■ Prompt
Your reply should be one number: how many lines of the material contain the word "agent".

■ Data for processing
——————
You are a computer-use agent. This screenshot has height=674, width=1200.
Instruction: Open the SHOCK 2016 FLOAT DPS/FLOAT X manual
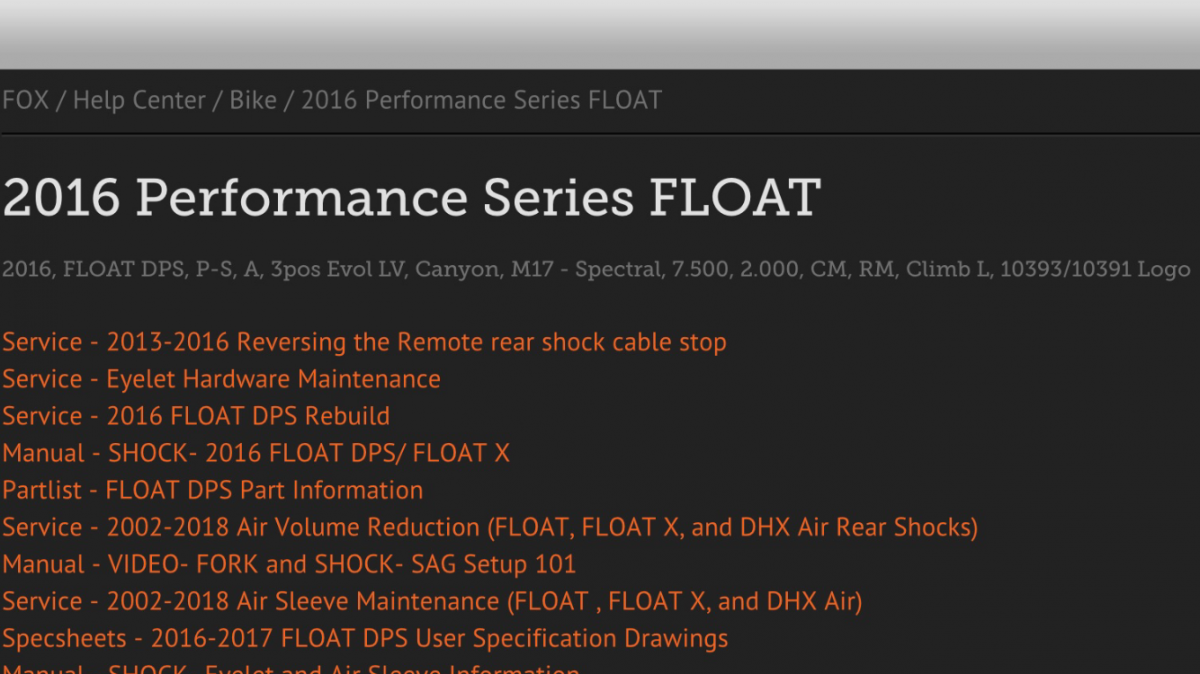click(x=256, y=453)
——————
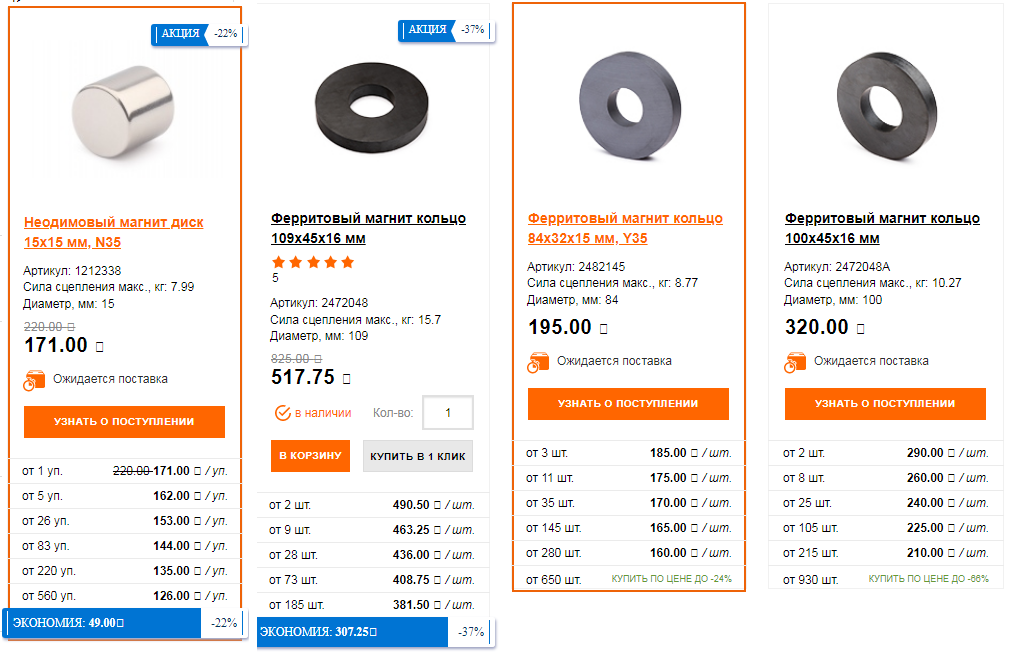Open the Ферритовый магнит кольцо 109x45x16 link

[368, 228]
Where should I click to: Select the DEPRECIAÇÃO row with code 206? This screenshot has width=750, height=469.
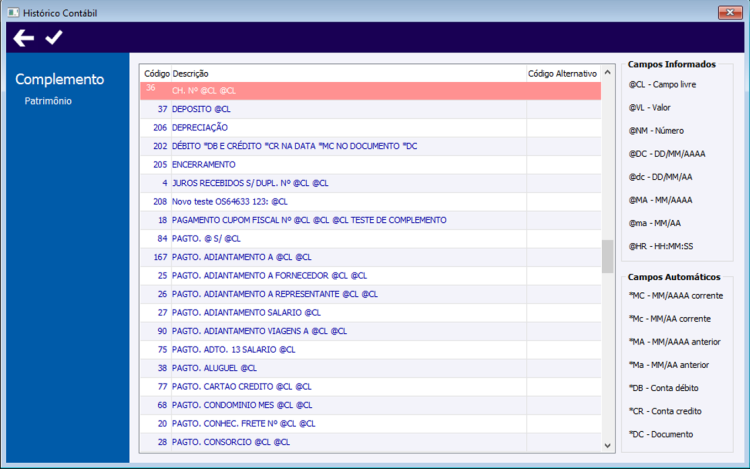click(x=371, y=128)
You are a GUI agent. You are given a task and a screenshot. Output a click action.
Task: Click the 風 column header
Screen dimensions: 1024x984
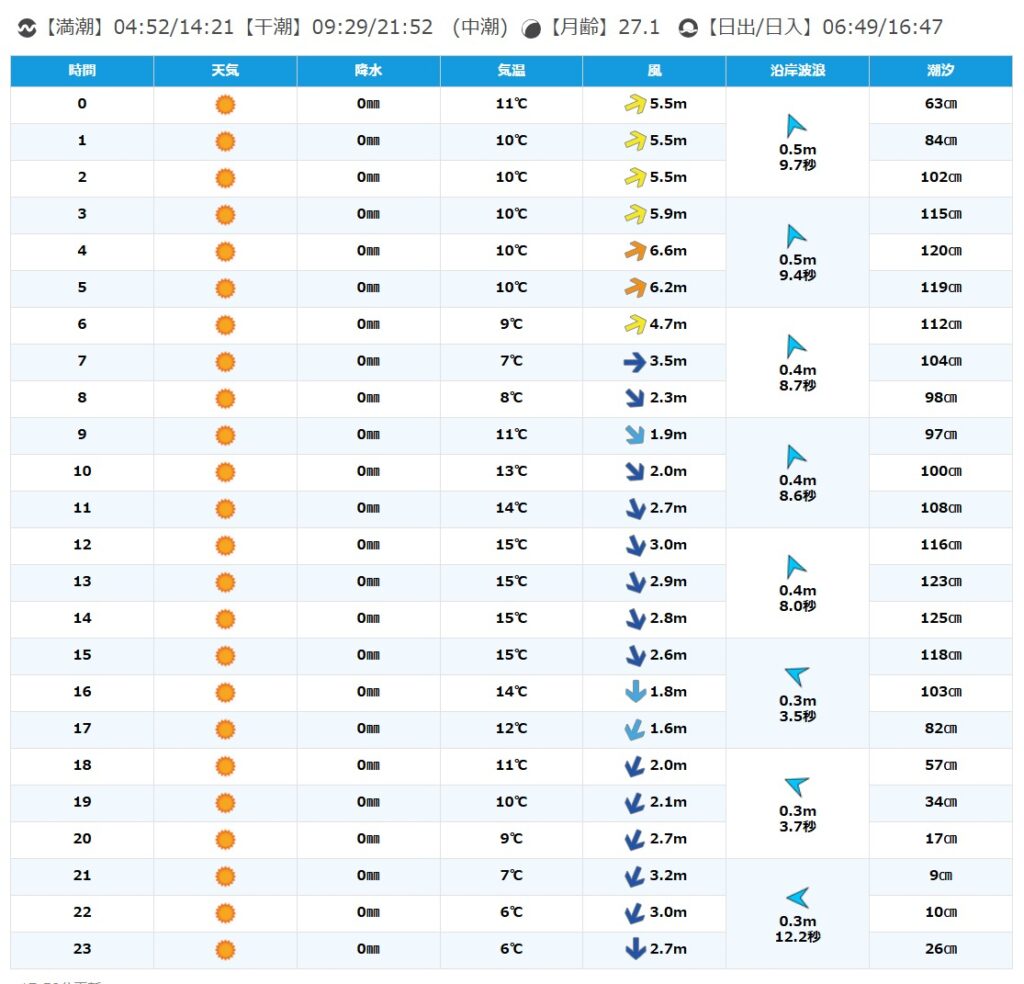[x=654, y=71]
——————
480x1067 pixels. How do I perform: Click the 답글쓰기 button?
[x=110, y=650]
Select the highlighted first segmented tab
——————
■ Exercise result
2